Schertz has plenty going for it, despite existing in the shadow of larger municipalities such as San Antonio and Austin, said entrepreneur Chris Price.
“When we were trying to reimagine the project, we started studying the history of Schertz and realized that it had a rich history,” said Price who, with his partners, is developing The Crossvine, a 500-acre mixed-use, master-planned development on the Interstate 35 corridor.
“(The city has) a rich history that most people are not aware of and we felt it was important that that history be preserved and publicized,” the businessman added.
On March 6, an audience of about 100 gathered at the Schertz Public Library for the premiere of “Schertz Now and Then: An Oral History.” A panel discussion followed.
The 25-minute homage covers the town’s past from the perspective of prominent community members, city officials and longtime residents.
“The rural and farming roots of the city have helped create the identity of Schertz and you have that rugged sense of individuality, but also the willingness to work cooperatively,” said oral-history interviewee Michael Dahle, the city’s Planning and Zoning Commission chairman.
Schertz was founded in the 1800s, when waves of German immigrants came to Texas to start a new life. Cotton farming was a significant part of the economy in the 19th century, and many neighbors worked closely together growing the crop.
“I have built miles of fences and I have dug post holes by hand, and my ancestors did the same thing.

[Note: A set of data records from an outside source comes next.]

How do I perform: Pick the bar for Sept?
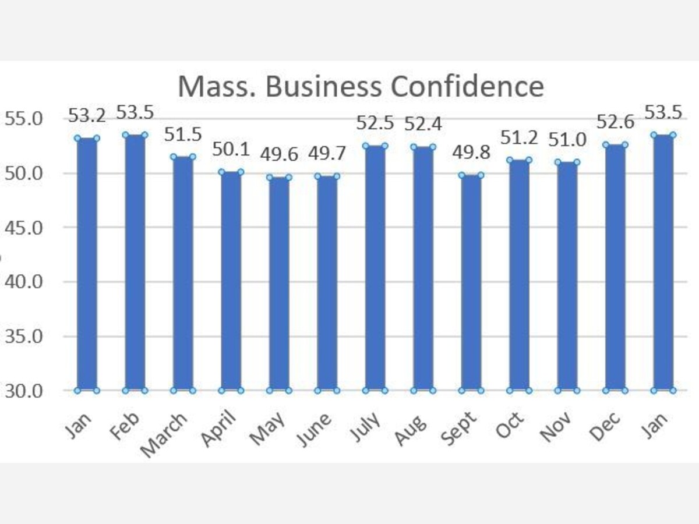tap(471, 282)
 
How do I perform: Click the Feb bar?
tap(135, 262)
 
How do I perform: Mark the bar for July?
tap(375, 268)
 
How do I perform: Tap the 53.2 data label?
tap(87, 115)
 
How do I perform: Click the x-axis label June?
tap(316, 428)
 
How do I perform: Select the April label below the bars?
tap(219, 430)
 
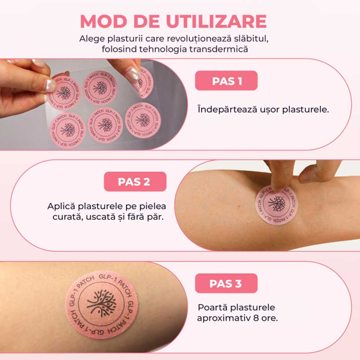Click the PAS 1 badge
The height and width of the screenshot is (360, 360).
tap(226, 81)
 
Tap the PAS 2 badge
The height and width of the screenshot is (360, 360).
tap(135, 181)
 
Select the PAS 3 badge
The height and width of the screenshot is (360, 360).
tap(226, 283)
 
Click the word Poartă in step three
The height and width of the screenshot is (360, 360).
tap(211, 307)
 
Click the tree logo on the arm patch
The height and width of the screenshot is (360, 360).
tap(278, 204)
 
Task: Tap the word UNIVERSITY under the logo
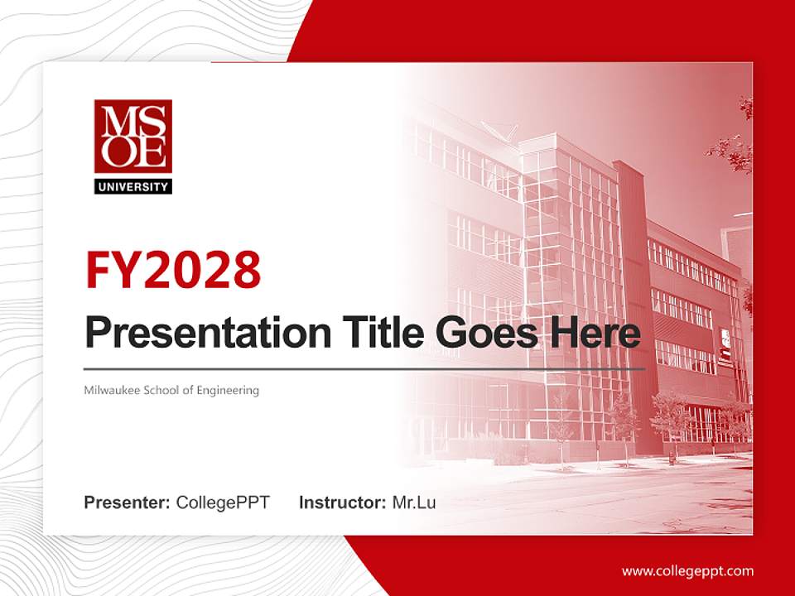click(x=132, y=187)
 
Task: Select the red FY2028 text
click(x=173, y=270)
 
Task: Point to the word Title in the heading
click(x=376, y=333)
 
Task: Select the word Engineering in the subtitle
click(x=228, y=390)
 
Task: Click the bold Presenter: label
click(x=128, y=502)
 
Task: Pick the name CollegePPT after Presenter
click(x=223, y=502)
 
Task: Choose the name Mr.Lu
click(x=414, y=502)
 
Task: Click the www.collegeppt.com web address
click(x=687, y=570)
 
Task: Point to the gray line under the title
click(x=364, y=369)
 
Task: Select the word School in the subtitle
click(x=166, y=390)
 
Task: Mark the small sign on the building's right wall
click(x=725, y=344)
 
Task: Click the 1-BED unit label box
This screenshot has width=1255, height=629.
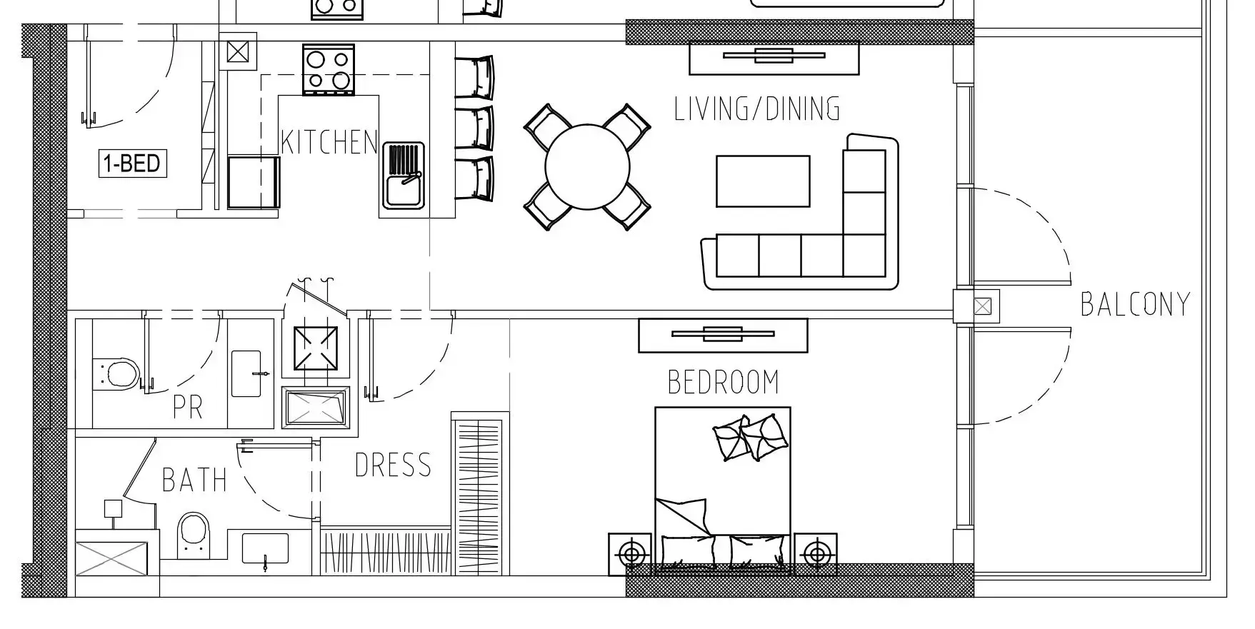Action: [x=133, y=163]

To me that is such an emotional and spiritual tie to the heritage that this land represents,” said local dentist Mark Penshorn, interviewed for the film.
In spite of construction along bustling I-35, the proliferation of new subdivisions, major investment by businesses including Amazon, H-E-B and San Marcos-based EVO Entertainment, the burg of about 40,000 inhabitants aims to preserve its small-town feel, city officials said.
According to the documentary, residents enjoy a “friendly, hardworking and culturally diverse atmosphere.”
Children continue to benefit from the community’s relaxed atmosphere and the Schertz-Cibolo-Universal City Independent School District, ranked as one of the best in Texas, the film stated.
The project also sheds light on more recent events in Schertz, such as the opening of nearby Randolph airfield in the 1930s by the Army Air Corps.
Later known as Randolph Air Force Base, the installation — with a mission of educating pilots who train other pilots — lent its very name to a grouping of several metropolitan cities, while driving economic growth and expanding the job market, the filmmakers said.
According to Price, the documentary’s executive producer, Randolph is “the largest employer in the area … and a magnet for retired military.”
In the documentary, former City Manager John Kessel said military members, both active duty and retired, have made Schertz their home and left their stamp on the area.
“More importantly, there’s an identity that has been created between the people who go there early on in their Air Force career and our community,” Kessel said. “Very often they would want to return to Schertz because of their time they spent at Randolph Air Force Base.”